__Aim__. Retype the lines of the listing below, between the line holding "Task: Select STARTTLS" and the line holding "click(213, 156)", inclusive, without any change.

[Click-target data]

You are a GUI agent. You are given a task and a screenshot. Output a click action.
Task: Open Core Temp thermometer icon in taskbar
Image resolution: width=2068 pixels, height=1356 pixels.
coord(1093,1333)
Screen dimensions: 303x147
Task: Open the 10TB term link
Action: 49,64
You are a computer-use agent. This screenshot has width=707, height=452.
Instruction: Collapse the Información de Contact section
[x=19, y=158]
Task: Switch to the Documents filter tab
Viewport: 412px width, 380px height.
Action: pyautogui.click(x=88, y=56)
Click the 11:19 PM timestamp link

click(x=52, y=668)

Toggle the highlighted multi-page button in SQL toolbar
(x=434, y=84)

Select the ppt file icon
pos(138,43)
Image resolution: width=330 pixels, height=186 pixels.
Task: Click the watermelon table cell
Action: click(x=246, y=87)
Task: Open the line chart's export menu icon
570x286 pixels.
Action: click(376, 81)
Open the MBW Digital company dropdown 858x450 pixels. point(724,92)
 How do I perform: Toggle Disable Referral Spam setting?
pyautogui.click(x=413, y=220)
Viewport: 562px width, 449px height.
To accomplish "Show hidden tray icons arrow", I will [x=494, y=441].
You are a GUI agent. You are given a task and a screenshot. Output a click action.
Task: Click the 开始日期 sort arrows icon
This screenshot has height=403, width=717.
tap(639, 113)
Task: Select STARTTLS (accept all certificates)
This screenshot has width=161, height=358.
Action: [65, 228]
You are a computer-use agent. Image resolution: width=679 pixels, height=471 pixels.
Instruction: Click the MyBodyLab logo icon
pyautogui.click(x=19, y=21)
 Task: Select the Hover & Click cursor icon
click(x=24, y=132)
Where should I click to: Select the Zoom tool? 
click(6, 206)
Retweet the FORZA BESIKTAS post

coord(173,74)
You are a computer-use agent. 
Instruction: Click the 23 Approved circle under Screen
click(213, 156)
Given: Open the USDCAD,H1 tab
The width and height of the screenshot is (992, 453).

__Answer to this task__.
Task: Select STARTTLS (accept all certificates)
This screenshot has width=161, height=358.
Action: [65, 228]
You are a computer-use agent. Image resolution: width=679 pixels, height=471 pixels.
Instruction: Click the MyBodyLab logo icon
pyautogui.click(x=19, y=21)
 Task: Select the Hover & Click cursor icon
click(x=24, y=132)
Where should I click to: Select the Zoom tool? 
click(6, 206)
Retweet the FORZA BESIKTAS post

coord(173,74)
You are a computer-use agent. 
Instruction: Click the 23 Approved circle under Screen
click(213, 156)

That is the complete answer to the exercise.